Liste des tâches
A) Reformulez sous forme de liste à puces le paragraphe de l'extrait qui commence par « Véritable bouffée d’oxygène », en conservant ses faits essentiels.
B) Poursuivez l'extrait sur les Idées noires de Franquin à la suite de sa dernière phrase.

Extrait
--

« Hé ! bien, qui m’aime me suive ! » L’homme qui, tout sourire, vient de lancer cela à la cantonade, s’éloigne vers le désert laissant ses empreintes sur le sol. Seul un vautour se met à sa suite... C’est par cette ultime planche emplie d’optimisme que se clôturent les Idées noires, pérégrinations dans l’imaginaire de Franquin.
Véritable bouffée d’oxygène pour leur auteur, les Idées noires lui permirent de s’affranchir des us et coutumes de l’époque. Son côté Mister Hyde va pouvoir pleinement s’exprimer en marge de productions plus classiques et trouver là un exutoire temporaire lui permettant de se libérer de quelques unes de ses angoisses. L'autoportrait en couverture de l’édition originale, où l'on voit Franquin littéralement "broyer du noir", n'était pas qu'une métaphore. Leur première apparition eu lieu en mars 1977 dans le Trombone illustré, supplément débridé du Journal de Spirou, puis se poursuivirent dans Fluide glacial jusqu’en décembre 1984.
La constitution de chaque « Idée » ? Pour ce qui est du premier tome, quelques bons mots de Delporte, certains excellents et d’autres qui ont pris un petit coup de vieux, titrent le contenu. Ce dernier fait appel dans un premier temps à un emploi des cases assez libre, puis la construction revient rapidement à une mise en page plus conventionnelle. Enfin, c’est avec plaisir que l’on retrouve, comme une marque de fabrique, ces signatures qui viennent, en phase avec la pensée du moment, enfoncer le clou. Dans cet exercice le perfectionnisme de Franquin confine à la folie géniale.
Hanté par un spleen qui prend le pas sur l’idéal, le ton de l’ensemble varie entre dénonciation et résignation. Franquin évoque avec justesse le paradoxe de ses contradictions. Si d’un côté le désir de se débarrasser des nuisibles (militaires, nantis, ... et plus simplement l’humain en général ?) est fort, le sentiment d’être par là même tout aussi moche qu’eux rend absurde son propos. Ainsi il fournit là un léger mais véritable manuel de chasse au chasseur, une interprétation au sens strict de la peine de mort et de l’adage « celui qui vivra par ... périra par ... ». C’est avec une efficacité déconcertante qu’il aborde la bêtise, l’inconscience, la lâcheté et l’absurdité de notre monde, avec une poésie et un sens de l'humour redoutables, très bien illustrés par l'adjectif qui servira de titre à un recueil de créatures monstrueuses : Cauchemarrant.

--

Données brutes
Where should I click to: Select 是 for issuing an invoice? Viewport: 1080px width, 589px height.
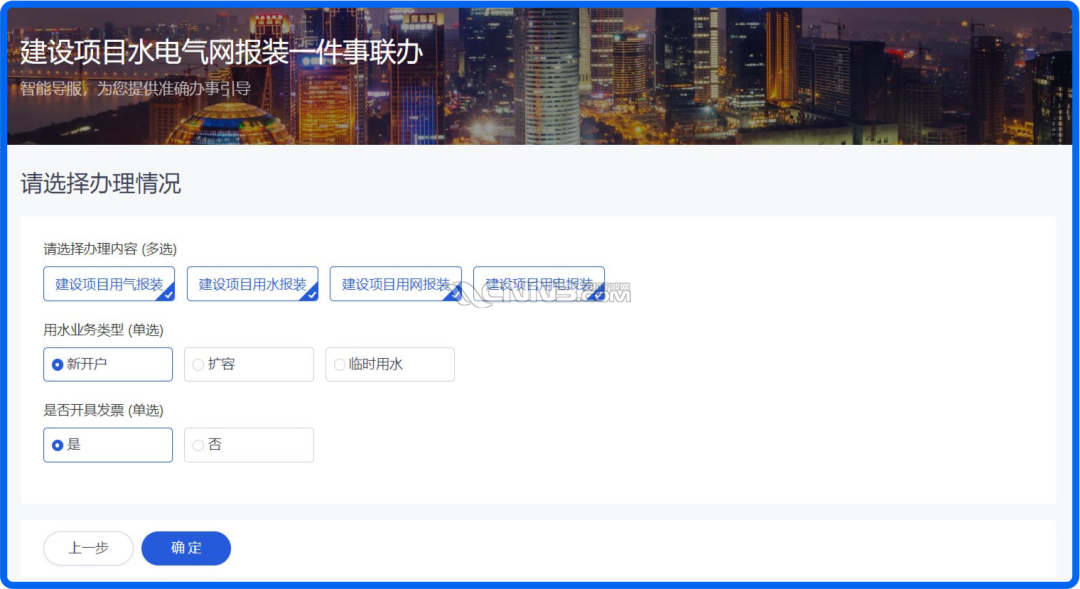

--

Réponses à l'exercice
A)
- Les Idées noires ont permis à Franquin de s'affranchir des us et coutumes de l'époque.
- Son côté Mister Hyde a pu s'y exprimer en marge de productions plus classiques, comme un exutoire temporaire à certaines de ses angoisses.
- L'autoportrait en couverture de l'édition originale, où il « broie du noir », n'était pas qu'une métaphore.
- La série a paru d'abord en mars 1977 dans le Trombone illustré, supplément du Journal de Spirou, puis dans Fluide glacial jusqu'en décembre 1984.

B)
Son travail à la plume est celui d’un stakhanoviste du détail que ses admirateurs pourront pleinement goûter dans le tirage proposé par "Marsu productions" qui fournit un format proche des dessins originaux. Les collectionneurs seront comblés par l’édition "Rombaldi" qui ne se limite pas uniquement aux Idées noires et offre une vue plus globale sur des travaux moins connus de Franquin. Enfin, n’en déplaise aux gardiens du temple, en poche chez "J’ai lu", il trouvera parfaitement sa place sur l’étagère des WC, pour des doses ponctuelles et une approche plus amateur du propos.
Resteront gravées dans nos mémoires des images et des petites phrases anodines en apparence. Les niveaux de lecture sont multiples. Le petit y trouvera un drôle et inquiétant village de schtroumpfs habité par des fourmis, le jeune adolescent retiendra qu’il ne faut surtout pas péter dans le labyrinthe et l’adulte, selon sa tournure d’esprit, y décryptera une multitude de subtilités.
Poétique, drôle et intelligent mais surtout universel et intemporel, nous tenons ici un chef-d’œuvre.
28 février 2007, 50 ans de la création de Gaston...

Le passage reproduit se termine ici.